The Hiqa report on the hospital was the impetus for greater change as it highlighted failings within the HSE.

This report scrutinised Joshua's death but also the minute details of the delivery of care. Some are shocking.

It found that there was no named cosultant obstetrician assigned to cover the labour ward 'during working hours'. The stand-in junior doctor was not on call in the hospital building.

The HSE say the key measures taken to address the concerns include:

- Appointment of additional staff and increased staffing levels in the maternity unit in accordance with the Birth Rate Plus Study, including shift leaders on all duties.

- Foetal blood sampling in place with continuous training

-Mandatory CTG monitoring training

- A number of new guidelines are in place including, the use of oxytocin, foetal heart monitoring and foetal blood sampling

-Provision of an oncall room in the labour ward for Obstetrician registrar onsite 24/7.

- Lucas classification of urgency of caesarean section has been adopted into use and an individualised approach to assessment of urgency is in place.

- The introduction of a guideline to support mothers and families experiencing neonatal death and the introduction of a bereavement committee and midwife with a special interest and training in bereavement support.

The HSE says tha other improvements have been made at maternity unit include;

- New management and governance arrangements;

- The development of quality safety and risk management structures.

The HSE says the report will also drive improved services maternity units throughout Ireland.

Key developments in this regard already include:

dissemination of a number of key clinical guidelines relating to obstetric services including sepsis management; management of a critically ill woman; pregnant or postpartum; clinical handover; and management of miscarriage

implementation in all hospitals of the National Early Warning Score (NEWS) and the Maternity Early Warning System (IMEWS) in the 19 maternity units

development of standards on bereavement services for families affected by adverse outcomes

development of mandatory CTG trace training

establishment of Women and Infants programme and advertisement of key posts

approval to appoint directors of midwifery to all 19 units to strengthen clinical governance and senior decision making reporting by the 19 maternity units on 30 quality assurance indicators since August 2014

development of maternity safety statements on a monthly basis with effect from October 2015

A National Implementation Group has also been established by the HSE to drive the action plan agreed arising from the Chief Medical Officer, HIQA and HSE reviews relating to Portlaoise. The Plan sets out clear milestones, timelines and accountable persons for delivering on the actions. These combined actions are intended to strengthen the delivery and oversight of Irish maternity services.

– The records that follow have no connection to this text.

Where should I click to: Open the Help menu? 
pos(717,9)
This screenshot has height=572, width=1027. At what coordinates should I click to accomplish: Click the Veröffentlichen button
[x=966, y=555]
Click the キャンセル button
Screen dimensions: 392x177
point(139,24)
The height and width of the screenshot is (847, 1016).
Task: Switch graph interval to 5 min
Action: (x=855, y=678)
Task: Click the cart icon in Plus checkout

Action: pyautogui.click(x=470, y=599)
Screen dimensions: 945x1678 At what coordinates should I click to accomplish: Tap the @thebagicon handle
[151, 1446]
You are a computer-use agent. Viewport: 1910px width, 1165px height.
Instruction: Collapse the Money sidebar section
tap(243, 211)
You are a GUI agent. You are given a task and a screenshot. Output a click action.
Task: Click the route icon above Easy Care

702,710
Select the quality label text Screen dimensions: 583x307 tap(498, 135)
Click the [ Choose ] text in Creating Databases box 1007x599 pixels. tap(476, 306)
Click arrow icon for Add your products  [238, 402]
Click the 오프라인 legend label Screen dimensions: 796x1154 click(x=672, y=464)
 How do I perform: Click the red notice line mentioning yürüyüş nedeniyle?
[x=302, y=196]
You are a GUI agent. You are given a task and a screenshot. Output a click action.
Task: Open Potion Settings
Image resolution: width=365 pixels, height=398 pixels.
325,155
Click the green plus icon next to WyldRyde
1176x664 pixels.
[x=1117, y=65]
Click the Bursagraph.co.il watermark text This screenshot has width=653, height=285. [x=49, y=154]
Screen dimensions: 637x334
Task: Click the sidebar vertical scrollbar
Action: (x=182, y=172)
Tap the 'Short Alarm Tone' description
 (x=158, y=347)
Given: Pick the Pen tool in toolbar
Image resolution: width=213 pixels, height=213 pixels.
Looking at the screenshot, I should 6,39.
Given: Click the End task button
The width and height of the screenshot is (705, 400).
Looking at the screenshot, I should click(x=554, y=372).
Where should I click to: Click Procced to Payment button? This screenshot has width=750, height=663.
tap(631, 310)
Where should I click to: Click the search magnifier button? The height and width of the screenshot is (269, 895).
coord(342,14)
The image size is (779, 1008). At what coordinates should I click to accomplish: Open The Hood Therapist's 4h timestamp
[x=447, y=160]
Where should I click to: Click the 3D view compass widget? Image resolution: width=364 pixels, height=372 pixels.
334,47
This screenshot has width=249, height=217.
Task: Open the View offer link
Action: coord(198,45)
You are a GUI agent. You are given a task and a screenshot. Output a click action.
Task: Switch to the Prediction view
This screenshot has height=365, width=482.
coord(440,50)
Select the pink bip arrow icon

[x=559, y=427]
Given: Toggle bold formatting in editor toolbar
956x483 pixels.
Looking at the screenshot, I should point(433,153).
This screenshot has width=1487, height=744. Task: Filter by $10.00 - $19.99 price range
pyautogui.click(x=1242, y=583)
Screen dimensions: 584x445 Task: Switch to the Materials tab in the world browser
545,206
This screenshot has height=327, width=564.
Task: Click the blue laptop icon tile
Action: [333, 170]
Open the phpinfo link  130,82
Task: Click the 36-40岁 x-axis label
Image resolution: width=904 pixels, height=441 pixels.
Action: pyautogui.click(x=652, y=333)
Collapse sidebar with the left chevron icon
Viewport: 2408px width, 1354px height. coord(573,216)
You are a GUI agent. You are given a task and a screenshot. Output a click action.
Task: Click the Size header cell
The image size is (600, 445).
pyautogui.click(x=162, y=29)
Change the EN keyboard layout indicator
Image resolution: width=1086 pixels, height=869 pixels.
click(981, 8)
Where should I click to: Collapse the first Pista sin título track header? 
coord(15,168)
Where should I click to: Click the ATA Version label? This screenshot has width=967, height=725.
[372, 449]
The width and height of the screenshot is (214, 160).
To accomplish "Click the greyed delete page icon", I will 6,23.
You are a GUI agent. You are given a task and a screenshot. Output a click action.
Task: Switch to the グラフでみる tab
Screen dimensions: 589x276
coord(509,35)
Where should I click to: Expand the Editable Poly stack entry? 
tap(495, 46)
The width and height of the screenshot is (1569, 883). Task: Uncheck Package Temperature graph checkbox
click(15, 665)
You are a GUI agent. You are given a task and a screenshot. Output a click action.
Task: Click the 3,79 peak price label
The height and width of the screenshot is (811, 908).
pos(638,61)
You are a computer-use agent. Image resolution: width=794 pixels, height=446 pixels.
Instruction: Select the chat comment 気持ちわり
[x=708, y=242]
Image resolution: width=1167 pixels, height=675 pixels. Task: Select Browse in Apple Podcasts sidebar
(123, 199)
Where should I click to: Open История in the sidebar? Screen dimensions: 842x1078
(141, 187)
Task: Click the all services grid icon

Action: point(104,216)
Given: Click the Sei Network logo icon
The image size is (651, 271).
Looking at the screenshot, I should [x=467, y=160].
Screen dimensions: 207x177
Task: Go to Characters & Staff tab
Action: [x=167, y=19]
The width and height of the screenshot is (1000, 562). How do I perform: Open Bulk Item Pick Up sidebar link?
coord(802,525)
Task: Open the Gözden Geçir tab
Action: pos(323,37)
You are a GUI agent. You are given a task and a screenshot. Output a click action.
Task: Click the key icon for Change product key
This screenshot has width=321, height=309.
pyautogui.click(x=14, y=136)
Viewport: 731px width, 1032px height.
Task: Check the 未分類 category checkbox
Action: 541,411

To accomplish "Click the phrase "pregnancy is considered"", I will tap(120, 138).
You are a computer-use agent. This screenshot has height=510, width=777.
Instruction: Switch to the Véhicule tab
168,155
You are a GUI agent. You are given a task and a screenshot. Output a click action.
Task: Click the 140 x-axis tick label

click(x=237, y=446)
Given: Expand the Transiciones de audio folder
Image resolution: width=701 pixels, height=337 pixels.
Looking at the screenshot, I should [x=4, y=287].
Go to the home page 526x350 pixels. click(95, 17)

The proposed establishment of managed clinical maternity networks over the coming months will further augment the clinical governance and leadership within maternity units with the objective of delivering high quality patient centred services to women and babies.

Many families have been affected by adverse outcomes in our maternity services over the past number of years. The HSE deeply regrets the distress and anguish caused to these families for its failure to respond in a timely and empathetic way to these issues. It is Shauna and Joseph’s expressed wish that the publication of Baby Joshua’s report will assist in ensuring that recommendations will be implemented nationally, and most importantly to prevent unnecessary suffering, injury and loss of life.